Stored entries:
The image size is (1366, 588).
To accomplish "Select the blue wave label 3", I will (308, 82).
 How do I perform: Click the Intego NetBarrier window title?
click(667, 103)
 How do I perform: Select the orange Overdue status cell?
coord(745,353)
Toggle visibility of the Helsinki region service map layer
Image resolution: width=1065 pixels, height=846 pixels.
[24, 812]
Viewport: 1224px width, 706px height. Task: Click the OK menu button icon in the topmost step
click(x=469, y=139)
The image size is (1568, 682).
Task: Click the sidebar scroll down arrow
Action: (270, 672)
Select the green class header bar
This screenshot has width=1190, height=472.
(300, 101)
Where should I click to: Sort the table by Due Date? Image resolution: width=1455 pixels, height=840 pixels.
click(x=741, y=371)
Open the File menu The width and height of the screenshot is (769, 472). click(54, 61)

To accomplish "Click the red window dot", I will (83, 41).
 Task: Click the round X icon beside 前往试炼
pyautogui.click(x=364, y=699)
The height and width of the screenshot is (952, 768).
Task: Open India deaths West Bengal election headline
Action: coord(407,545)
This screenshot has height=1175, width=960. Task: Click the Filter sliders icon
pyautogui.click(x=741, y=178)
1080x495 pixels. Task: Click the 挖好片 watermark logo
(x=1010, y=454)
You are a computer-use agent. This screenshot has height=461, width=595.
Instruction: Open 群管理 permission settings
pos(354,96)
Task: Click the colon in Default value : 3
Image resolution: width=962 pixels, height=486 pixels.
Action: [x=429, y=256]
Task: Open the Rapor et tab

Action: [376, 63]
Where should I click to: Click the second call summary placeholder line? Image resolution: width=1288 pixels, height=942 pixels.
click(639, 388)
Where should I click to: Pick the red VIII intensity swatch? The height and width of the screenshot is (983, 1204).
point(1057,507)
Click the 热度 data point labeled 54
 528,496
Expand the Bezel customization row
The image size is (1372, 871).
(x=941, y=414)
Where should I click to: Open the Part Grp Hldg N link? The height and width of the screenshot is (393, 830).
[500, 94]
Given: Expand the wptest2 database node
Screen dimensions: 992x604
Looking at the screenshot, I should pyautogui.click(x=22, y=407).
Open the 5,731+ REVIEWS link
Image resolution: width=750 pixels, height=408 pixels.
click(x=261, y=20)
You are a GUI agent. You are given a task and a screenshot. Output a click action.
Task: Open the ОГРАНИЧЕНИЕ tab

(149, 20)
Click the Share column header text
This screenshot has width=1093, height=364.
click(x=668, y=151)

■ **TASK DESCRIPTION**
The whole block of entries above should be repeated exactly.

■ **WRITTEN ANSWER**
The image size is (1366, 588).
To accomplish "Select the blue wave label 3", I will (308, 82).
 How do I perform: Click the Intego NetBarrier window title?
click(667, 103)
 How do I perform: Select the orange Overdue status cell?
coord(745,353)
Toggle visibility of the Helsinki region service map layer
Image resolution: width=1065 pixels, height=846 pixels.
[24, 812]
Viewport: 1224px width, 706px height. Task: Click the OK menu button icon in the topmost step
click(x=469, y=139)
The image size is (1568, 682).
Task: Click the sidebar scroll down arrow
Action: (270, 672)
Select the green class header bar
This screenshot has width=1190, height=472.
(300, 101)
Where should I click to: Sort the table by Due Date? Image resolution: width=1455 pixels, height=840 pixels.
click(x=741, y=371)
Open the File menu The width and height of the screenshot is (769, 472). click(54, 61)

To accomplish "Click the red window dot", I will (83, 41).
 Task: Click the round X icon beside 前往试炼
pyautogui.click(x=364, y=699)
The height and width of the screenshot is (952, 768).
Task: Open India deaths West Bengal election headline
Action: coord(407,545)
This screenshot has height=1175, width=960. Task: Click the Filter sliders icon
pyautogui.click(x=741, y=178)
1080x495 pixels. Task: Click the 挖好片 watermark logo
(x=1010, y=454)
You are a computer-use agent. This screenshot has height=461, width=595.
Instruction: Open 群管理 permission settings
pos(354,96)
Task: Click the colon in Default value : 3
Image resolution: width=962 pixels, height=486 pixels.
Action: [x=429, y=256]
Task: Open the Rapor et tab

Action: [376, 63]
Where should I click to: Click the second call summary placeholder line? Image resolution: width=1288 pixels, height=942 pixels.
click(639, 388)
Where should I click to: Pick the red VIII intensity swatch? The height and width of the screenshot is (983, 1204).
point(1057,507)
Click the 热度 data point labeled 54
 528,496
Expand the Bezel customization row
The image size is (1372, 871).
(x=941, y=414)
Where should I click to: Open the Part Grp Hldg N link? The height and width of the screenshot is (393, 830).
[500, 94]
Given: Expand the wptest2 database node
Screen dimensions: 992x604
Looking at the screenshot, I should pyautogui.click(x=22, y=407).
Open the 5,731+ REVIEWS link
Image resolution: width=750 pixels, height=408 pixels.
click(x=261, y=20)
You are a GUI agent. You are given a task and a screenshot. Output a click action.
Task: Open the ОГРАНИЧЕНИЕ tab

(149, 20)
Click the Share column header text
This screenshot has width=1093, height=364.
click(x=668, y=151)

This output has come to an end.